Focus: Arab Film Festival in Den Haag

Sawah

Het Arab Film Festival heeft zijn standplaats in Rotterdam, maar van 25 t/m 27 oktober is er een filiaaleditie in Den Haag. Het festival sluit de ogen niet voor politieke repressie en oorlogsellende in Arabische landen, maar toont met fictie- en documentairefilms vooral de culturele diversiteit en levenslust in de Arabische wereld.

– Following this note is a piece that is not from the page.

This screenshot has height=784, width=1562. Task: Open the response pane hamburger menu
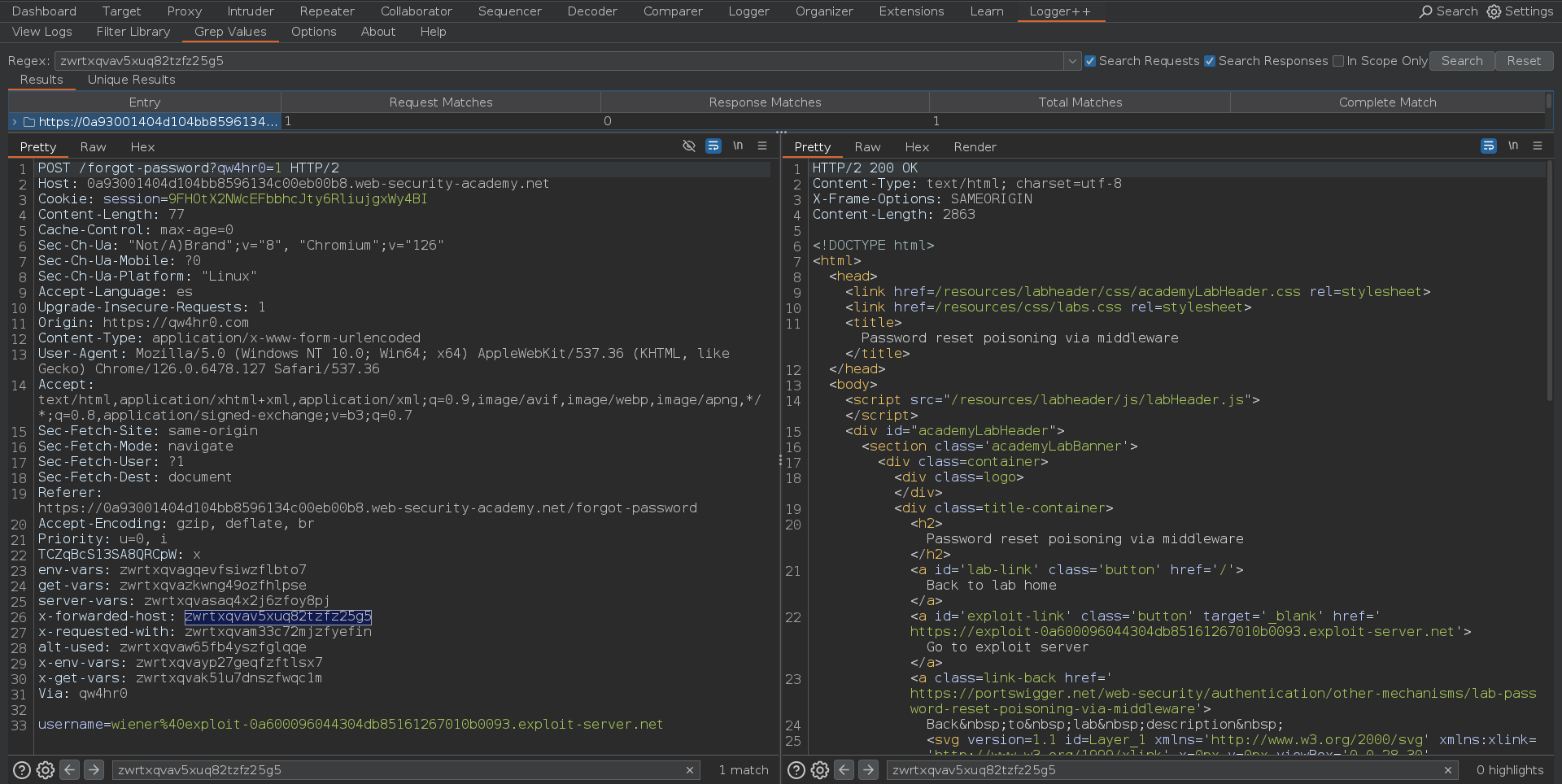click(1537, 146)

Hoe kom je in Luxemburg terecht? Als de ouders van regisseur Adolf El Assal – curieuze voornaam – ruim dertig jaar geleden op een rondreis door Europa Brussel niet met de stad Luxemburg hadden verward, woonden zij met hun zoon misschien nog steeds in Egypte, hun thuisland. Het liep anders doordat zij tijdens hun Europese reis met Adolf per abuis in Luxemburg in plaats van het geplande Brussel uit de trein stapten. Zij werden verliefd op het land en bleven er. De curieuze vergissing leverde El Assal de inspiratie voor Sawah, waarmee de Haagse editie van het Arab Film Festival 25 oktober in Filmhuis Dakota opent. In de komedie met een serieuze ondertoon vliegt een jonge Egyptische DJ naar Brussel voor een DJ-kampioenschap. De jongen belandt in een kafkaëske wereld als het vliegtuig door een Belgische staking moet uitwijken naar Luxemburg en hij op de luchthaven zijn identiteitspapieren verloren blijkt te zijn. De beambten zien hem aan voor een illegale vluchteling, waarna een lange weg vol misverstanden begint om hen te overtuigen van zijn identiteit. Het gegeven had een loodzwaar drama kunnen opleveren, maar El Assal heeft het lichtvoetig gehouden: “Ik heb het geluk dat ik mijn persoonlijke ervaringen kan gebruiken voor grappige situaties en een andere kant van Luxemburg kan laten zien.”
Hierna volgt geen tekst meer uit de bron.